LOS ANGELES, Nov. 10 (Chinese media) -- Rising health costs
and dwindling insurance coverage are driving hundreds of thousands of Americans
to travel far to seek crucial treatment overseas in order to avoid potentially
devastating medical bills, a newspaper report said Monday.
Although there is little data on the safety of such
medial travels, there is no question that the number of patients considering
foreign treatment is increasing, the Sacramento Bee daily quoted a medical
expert as saying.
"In the U.S., it's getting to be pretty Darwinian in
terms of who lives and who dies," Arnold Milstein, chief physician at Mercer
Health and Benefits, which advises companies on medical insurance, told the
newspaper.
Wayne King, an insurance adjuster who flew to
Malaysia ten months ago to get two artificial disks to ease the grinding pain in
his back, paid about 27,000 dollars for the treatment, including surgery,
hospitalization, hotels and airfare.

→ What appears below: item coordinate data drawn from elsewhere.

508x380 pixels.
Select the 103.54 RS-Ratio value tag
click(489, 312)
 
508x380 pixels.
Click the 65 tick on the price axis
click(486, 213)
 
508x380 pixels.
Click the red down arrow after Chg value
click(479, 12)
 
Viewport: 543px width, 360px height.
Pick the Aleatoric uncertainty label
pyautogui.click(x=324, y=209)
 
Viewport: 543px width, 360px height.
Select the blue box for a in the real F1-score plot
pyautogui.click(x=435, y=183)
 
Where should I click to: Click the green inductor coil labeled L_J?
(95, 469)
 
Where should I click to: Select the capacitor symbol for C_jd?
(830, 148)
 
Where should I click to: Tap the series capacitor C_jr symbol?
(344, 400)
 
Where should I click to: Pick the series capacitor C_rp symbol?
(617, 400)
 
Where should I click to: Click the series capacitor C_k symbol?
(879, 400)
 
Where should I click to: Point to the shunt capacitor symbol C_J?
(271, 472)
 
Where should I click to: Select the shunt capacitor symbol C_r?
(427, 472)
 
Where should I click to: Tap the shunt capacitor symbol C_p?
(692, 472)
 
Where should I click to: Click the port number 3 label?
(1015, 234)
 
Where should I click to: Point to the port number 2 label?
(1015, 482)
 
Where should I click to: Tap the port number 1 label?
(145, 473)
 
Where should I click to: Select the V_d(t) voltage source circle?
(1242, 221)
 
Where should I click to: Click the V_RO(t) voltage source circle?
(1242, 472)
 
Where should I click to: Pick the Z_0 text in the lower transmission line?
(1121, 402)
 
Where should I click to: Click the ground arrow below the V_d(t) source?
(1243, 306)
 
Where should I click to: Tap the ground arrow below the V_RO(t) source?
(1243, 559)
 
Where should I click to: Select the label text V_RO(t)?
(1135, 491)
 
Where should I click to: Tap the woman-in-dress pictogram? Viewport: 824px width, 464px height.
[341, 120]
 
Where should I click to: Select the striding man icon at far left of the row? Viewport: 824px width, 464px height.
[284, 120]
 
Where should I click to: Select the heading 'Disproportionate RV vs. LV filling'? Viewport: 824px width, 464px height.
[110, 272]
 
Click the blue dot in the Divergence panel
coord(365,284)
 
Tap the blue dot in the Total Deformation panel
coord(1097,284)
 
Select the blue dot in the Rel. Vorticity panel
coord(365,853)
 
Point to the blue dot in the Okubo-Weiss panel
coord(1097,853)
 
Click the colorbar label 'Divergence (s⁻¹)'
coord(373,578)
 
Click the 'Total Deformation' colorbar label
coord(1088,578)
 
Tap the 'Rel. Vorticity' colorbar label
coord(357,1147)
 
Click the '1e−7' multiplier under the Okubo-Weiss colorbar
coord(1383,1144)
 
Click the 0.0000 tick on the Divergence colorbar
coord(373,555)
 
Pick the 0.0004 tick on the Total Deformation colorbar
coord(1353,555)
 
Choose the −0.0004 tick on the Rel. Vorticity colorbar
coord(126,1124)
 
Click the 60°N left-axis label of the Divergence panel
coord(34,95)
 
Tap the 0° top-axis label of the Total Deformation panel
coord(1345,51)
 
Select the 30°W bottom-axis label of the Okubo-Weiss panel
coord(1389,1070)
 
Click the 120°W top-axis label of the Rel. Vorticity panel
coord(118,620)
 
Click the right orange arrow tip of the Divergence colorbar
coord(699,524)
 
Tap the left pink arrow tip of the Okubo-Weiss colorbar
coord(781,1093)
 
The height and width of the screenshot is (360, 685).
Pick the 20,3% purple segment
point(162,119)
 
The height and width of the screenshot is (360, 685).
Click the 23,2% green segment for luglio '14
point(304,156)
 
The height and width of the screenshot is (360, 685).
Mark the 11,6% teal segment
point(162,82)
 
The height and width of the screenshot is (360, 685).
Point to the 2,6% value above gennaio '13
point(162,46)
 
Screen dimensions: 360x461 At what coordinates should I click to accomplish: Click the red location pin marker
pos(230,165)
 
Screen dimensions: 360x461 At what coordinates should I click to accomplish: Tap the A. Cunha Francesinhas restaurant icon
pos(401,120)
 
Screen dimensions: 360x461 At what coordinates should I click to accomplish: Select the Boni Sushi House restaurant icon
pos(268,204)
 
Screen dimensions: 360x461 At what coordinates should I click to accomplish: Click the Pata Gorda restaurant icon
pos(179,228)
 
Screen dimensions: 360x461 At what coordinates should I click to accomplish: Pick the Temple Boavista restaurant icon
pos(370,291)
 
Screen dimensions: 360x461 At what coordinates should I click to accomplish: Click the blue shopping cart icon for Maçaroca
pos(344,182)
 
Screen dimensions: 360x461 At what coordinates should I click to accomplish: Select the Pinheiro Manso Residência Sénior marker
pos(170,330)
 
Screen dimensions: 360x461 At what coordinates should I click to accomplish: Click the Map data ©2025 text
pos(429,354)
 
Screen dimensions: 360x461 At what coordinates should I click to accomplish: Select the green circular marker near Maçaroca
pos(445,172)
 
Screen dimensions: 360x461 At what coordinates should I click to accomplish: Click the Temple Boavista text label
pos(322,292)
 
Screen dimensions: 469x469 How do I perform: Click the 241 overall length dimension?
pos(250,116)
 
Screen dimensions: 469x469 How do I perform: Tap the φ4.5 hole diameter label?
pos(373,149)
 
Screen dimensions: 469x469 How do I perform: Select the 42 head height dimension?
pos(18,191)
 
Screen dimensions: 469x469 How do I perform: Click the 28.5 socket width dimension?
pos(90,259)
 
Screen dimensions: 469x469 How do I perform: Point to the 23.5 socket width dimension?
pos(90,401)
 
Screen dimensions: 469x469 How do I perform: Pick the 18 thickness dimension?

The same surgery would cost him 105,000
dollars in the United States.
King said he traveled to Gleneagles hospital in
Malaysia for the treatment because his insurance company refused to improve his
coverage to include such an operation.
Gleneagles is among dozens of hospitals in the
developing world racking up international accreditations or affiliations with
prestigious U.S. universities. Many of them boast English-speaking and highly
trained doctors.
Ten months after surgery, King is almost pain-free.
His American doctor said his post-surgical X-rays and mobility were about what a
doctor would expect in some who had had the same surgery in the United States.